[start of Materials provided]

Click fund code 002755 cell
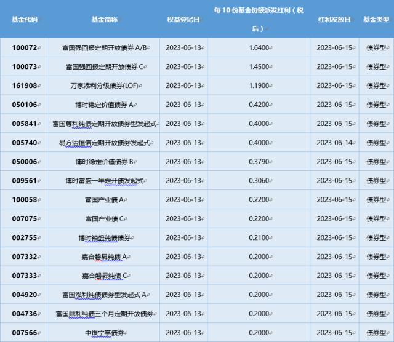Screen dimensions: 394x342 25,238
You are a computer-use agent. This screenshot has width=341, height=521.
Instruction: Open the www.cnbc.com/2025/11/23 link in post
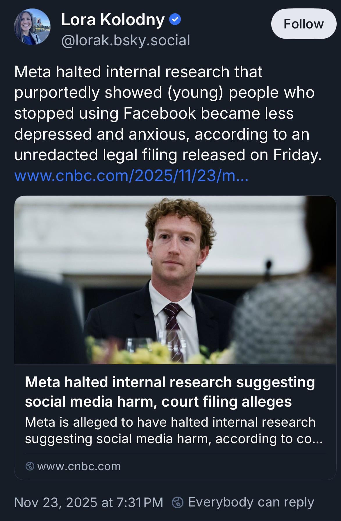click(x=131, y=176)
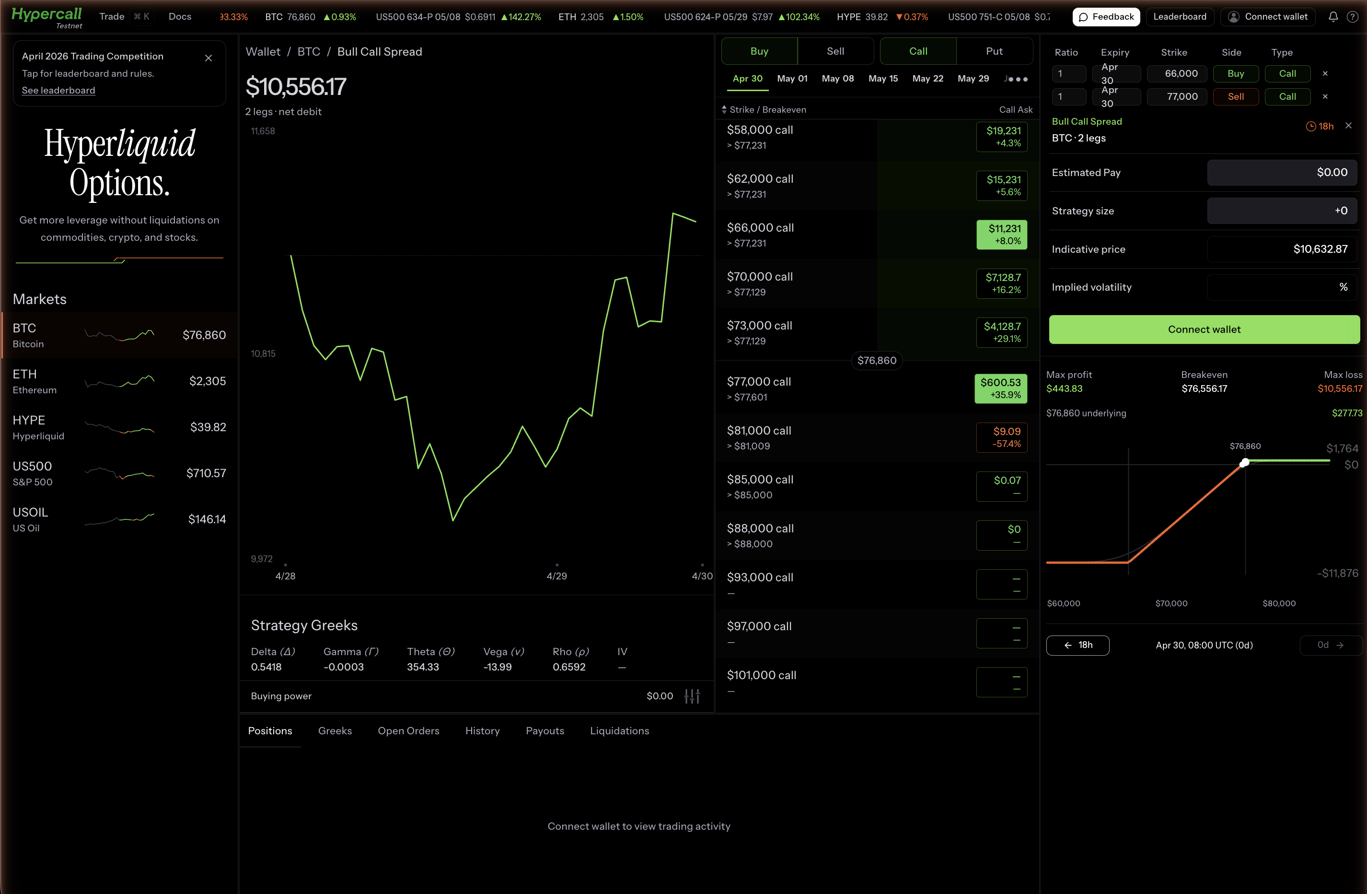
Task: Switch to the Greeks tab
Action: click(x=335, y=730)
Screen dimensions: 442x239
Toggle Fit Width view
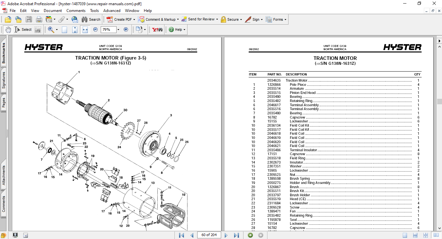[85, 29]
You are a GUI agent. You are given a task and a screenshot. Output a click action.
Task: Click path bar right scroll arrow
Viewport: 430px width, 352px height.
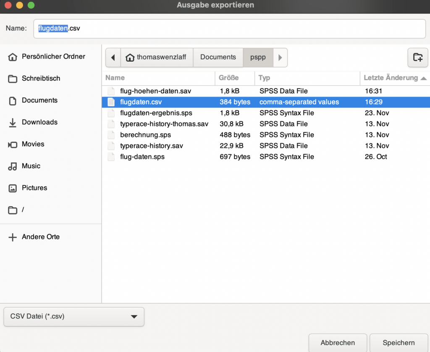click(x=280, y=58)

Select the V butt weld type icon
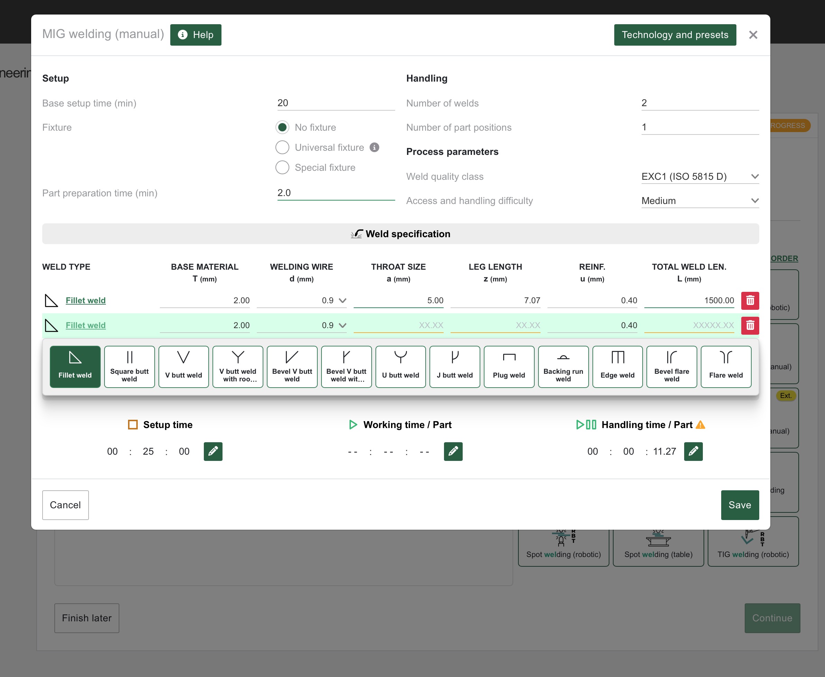pos(183,366)
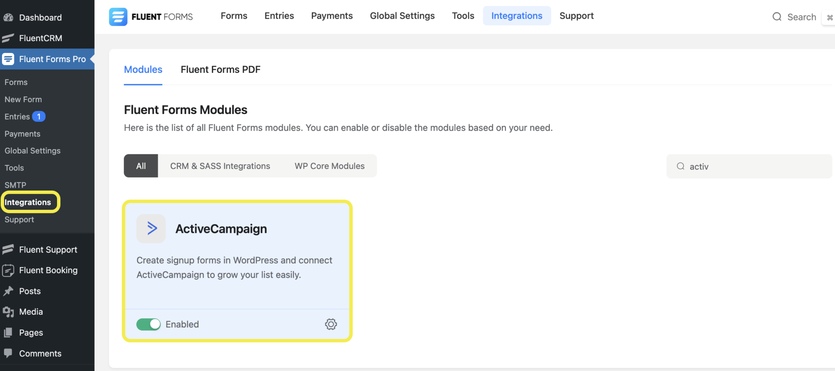Open the Fluent Support sidebar icon
The image size is (835, 371).
coord(8,249)
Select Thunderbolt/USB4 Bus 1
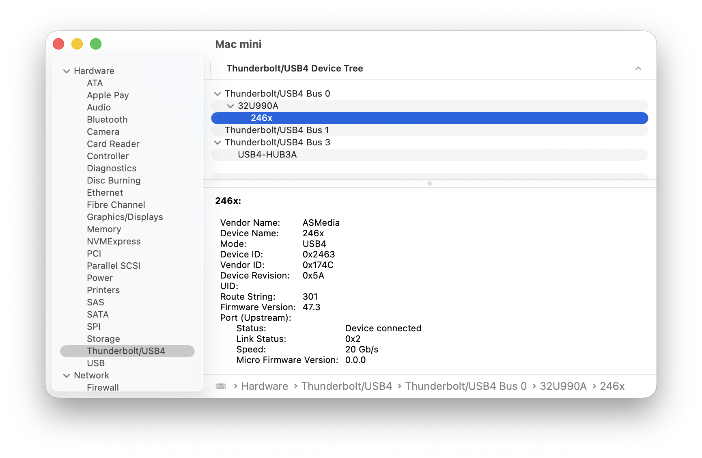Screen dimensions: 702x458 click(x=278, y=130)
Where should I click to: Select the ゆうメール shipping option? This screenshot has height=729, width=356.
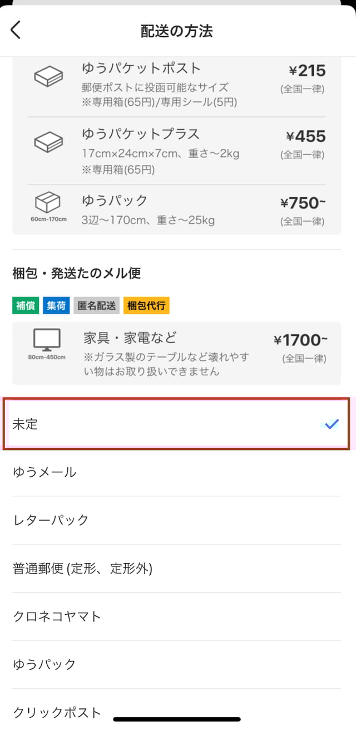[45, 472]
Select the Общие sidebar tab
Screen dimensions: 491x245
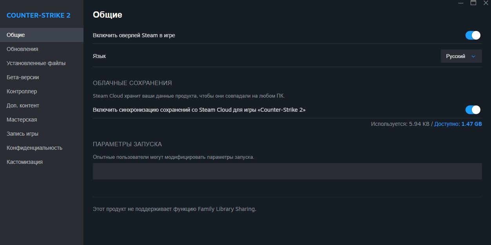click(x=16, y=35)
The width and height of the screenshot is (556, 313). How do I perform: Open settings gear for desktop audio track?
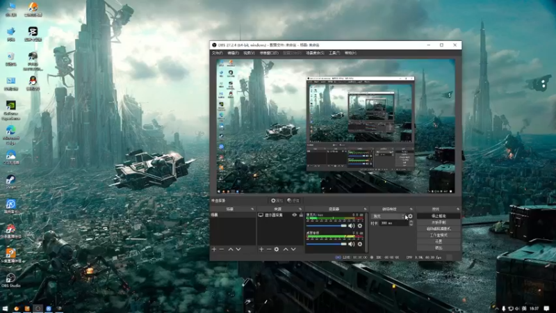360,244
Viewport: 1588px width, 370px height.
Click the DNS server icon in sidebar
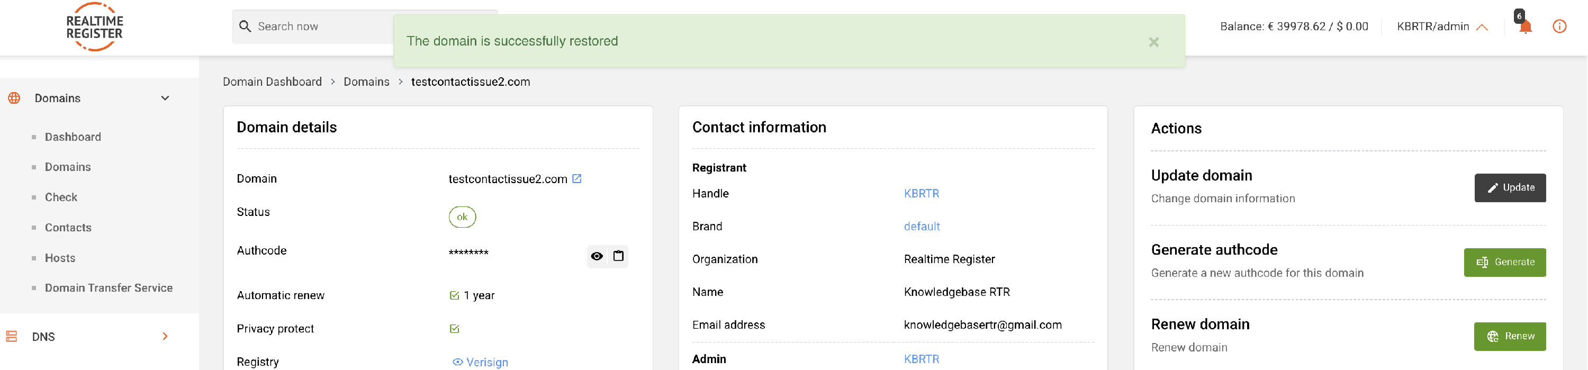point(12,337)
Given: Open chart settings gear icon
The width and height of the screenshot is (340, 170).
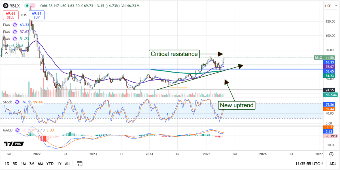Looking at the screenshot, I should click(x=331, y=154).
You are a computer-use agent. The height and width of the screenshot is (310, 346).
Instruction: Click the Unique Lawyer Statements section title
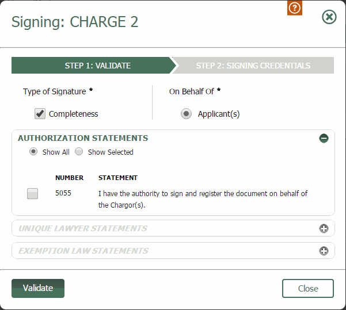click(83, 228)
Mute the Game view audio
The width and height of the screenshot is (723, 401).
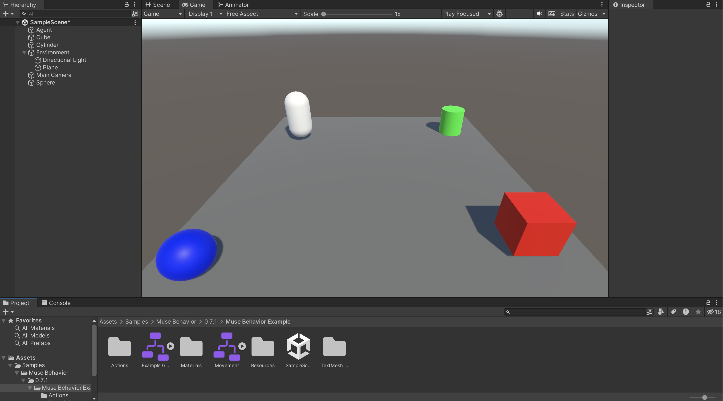[x=539, y=14]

[end of Materials provided]

* _Your objective_
Return each line of the entries above verbatim, leaving out the pictures.

* _Response to the exercise_
Click fund code 002755 cell
Screen dimensions: 394x342 25,238
You are a computer-use agent. This screenshot has width=341, height=521.
Instruction: Open the www.cnbc.com/2025/11/23 link in post
click(x=131, y=176)
Task: Switch to the Greeks tab
Action: click(x=335, y=730)
Screen dimensions: 442x239
Toggle Fit Width view
[85, 29]
You are a GUI agent. You are given a task and a screenshot. Output a click action.
Task: Click path bar right scroll arrow
Viewport: 430px width, 352px height.
click(x=280, y=58)

Select the V butt weld type icon
pos(183,366)
Open the Fluent Support sidebar icon
The image size is (835, 371).
coord(8,249)
Select Thunderbolt/USB4 Bus 1
Screen dimensions: 702x458 click(x=278, y=130)
Where should I click to: Select the ゆうメール shipping option? This screenshot has height=729, width=356.
[45, 472]
Select the Общие sidebar tab
Screen dimensions: 491x245
click(x=16, y=35)
The width and height of the screenshot is (556, 313). How do I perform: Open settings gear for desktop audio track?
360,244
Viewport: 1588px width, 370px height.
Click the DNS server icon in sidebar
point(12,337)
Given: Open chart settings gear icon
The width and height of the screenshot is (340, 170).
Looking at the screenshot, I should click(x=331, y=154).
You are a computer-use agent. The height and width of the screenshot is (310, 346).
Instruction: Click the Unique Lawyer Statements section title
click(83, 228)
Mute the Game view audio
The width and height of the screenshot is (723, 401).
[x=539, y=14]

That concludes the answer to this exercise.